The forecast and realized slots take numeric vectors. In the forecast slot we see the forecast that was made at each origin time and in the realized slot we see the true value that was realized at each future time. The realized values may not exist yet, so this slot may be partially populated or not populated at all. If the realized slot is set to NULL then it will be populated with a vector of NA values.

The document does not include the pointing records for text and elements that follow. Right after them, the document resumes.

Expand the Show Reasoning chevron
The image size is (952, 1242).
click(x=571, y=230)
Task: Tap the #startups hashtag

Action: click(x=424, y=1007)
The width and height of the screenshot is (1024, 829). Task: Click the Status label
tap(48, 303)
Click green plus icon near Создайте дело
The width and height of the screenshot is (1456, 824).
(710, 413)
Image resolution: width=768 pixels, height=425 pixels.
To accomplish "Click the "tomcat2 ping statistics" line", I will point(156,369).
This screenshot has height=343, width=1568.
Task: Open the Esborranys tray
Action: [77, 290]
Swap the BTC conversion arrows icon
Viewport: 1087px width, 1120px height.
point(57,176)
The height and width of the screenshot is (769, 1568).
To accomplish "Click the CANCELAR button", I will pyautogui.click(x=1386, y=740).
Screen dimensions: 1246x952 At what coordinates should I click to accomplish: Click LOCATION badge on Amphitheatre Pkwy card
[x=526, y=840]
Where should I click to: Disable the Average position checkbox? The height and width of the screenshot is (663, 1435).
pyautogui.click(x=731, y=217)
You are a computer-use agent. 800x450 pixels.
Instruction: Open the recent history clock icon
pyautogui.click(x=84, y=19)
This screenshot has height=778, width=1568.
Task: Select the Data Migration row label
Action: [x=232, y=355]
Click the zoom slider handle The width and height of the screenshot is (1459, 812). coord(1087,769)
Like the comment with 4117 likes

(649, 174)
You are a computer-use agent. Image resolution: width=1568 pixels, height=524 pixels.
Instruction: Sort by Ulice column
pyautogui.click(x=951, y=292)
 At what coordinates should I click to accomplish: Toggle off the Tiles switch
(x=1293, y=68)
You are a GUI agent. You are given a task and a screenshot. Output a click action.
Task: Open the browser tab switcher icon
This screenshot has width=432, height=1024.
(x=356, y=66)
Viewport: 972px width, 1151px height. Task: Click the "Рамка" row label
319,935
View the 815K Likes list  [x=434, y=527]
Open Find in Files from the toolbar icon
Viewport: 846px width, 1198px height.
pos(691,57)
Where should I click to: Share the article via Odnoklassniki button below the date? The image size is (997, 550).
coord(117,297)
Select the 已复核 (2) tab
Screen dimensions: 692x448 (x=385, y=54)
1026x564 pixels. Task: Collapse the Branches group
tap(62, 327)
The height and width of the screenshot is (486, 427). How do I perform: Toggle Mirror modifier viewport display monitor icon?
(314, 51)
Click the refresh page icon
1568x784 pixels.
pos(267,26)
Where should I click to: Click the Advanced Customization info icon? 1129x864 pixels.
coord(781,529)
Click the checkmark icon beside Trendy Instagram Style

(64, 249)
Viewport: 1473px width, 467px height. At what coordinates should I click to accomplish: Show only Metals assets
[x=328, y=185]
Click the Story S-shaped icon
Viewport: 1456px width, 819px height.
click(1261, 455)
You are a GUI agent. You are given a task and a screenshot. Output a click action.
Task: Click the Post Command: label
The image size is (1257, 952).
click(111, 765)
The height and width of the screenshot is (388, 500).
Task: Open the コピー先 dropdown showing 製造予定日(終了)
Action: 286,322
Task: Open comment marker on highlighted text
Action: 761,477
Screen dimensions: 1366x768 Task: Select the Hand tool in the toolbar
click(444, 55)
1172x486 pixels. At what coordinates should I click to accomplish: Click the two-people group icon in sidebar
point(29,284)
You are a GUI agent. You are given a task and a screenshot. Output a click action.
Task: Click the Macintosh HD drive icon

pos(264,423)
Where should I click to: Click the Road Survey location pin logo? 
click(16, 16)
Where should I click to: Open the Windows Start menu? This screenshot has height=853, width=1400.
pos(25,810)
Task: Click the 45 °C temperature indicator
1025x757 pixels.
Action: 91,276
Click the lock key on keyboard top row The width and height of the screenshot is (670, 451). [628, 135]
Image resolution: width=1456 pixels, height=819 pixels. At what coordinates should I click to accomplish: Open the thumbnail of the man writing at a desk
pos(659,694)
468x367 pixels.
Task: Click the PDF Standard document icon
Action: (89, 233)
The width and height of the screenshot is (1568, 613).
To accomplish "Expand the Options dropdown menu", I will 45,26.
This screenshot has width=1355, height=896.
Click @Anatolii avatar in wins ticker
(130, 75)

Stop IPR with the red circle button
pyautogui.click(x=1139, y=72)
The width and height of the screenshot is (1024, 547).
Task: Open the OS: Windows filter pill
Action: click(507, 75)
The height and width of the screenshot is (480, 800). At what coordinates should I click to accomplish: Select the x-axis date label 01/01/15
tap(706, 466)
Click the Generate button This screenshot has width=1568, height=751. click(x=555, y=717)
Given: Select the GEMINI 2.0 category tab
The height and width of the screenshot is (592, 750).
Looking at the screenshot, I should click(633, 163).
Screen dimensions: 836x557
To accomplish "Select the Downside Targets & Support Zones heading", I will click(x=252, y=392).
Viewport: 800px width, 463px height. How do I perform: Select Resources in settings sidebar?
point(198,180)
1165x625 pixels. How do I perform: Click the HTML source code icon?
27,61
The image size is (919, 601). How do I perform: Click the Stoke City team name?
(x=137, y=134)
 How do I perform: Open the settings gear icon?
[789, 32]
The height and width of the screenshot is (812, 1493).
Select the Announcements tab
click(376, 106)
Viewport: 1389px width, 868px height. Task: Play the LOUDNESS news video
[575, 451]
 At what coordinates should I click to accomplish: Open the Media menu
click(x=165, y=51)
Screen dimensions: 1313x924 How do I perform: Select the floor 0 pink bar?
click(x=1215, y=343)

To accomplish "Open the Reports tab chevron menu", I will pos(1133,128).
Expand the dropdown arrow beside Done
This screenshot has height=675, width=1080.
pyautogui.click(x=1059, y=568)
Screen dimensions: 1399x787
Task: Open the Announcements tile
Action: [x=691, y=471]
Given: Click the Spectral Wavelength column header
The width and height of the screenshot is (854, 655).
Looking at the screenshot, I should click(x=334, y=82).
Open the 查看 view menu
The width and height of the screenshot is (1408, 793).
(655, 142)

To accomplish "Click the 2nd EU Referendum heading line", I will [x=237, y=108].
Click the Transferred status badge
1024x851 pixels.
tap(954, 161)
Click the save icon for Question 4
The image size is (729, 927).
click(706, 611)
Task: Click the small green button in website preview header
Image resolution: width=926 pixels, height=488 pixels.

The Forecast class strikes a balance between simplicity and rigor. It is simple enough to store any numeric forecast, but it is rigorous enough to create a useful data structure. For example, we can quickly calculate the MSE or RMSE of the Forecast object we created above with only one argument.
mse(my_forecast)
#> [1] 0.09665
rmse(my_forecast)
#> [1] 0.3108858Because the forecast and realized slots must be numeric vectors, and all slots must be of the same length, we do not have to worry about input validation or coercing multiple vectors to the correct format when calculating MSE or RMSE.
MSE is calculated as:
\[ \hspace{8.45cm} n = \text{forecast vector length}\\[.20cm] MSE = \frac{1}{n} \sum_{i=1}^{n}{(Y_i - \hat{Y_i})^2} \qquad \text{where} \quad Y_i = \text{realized values} \\ \hspace{7.3cm} \hat{Y_i} = \text{forecast values} \]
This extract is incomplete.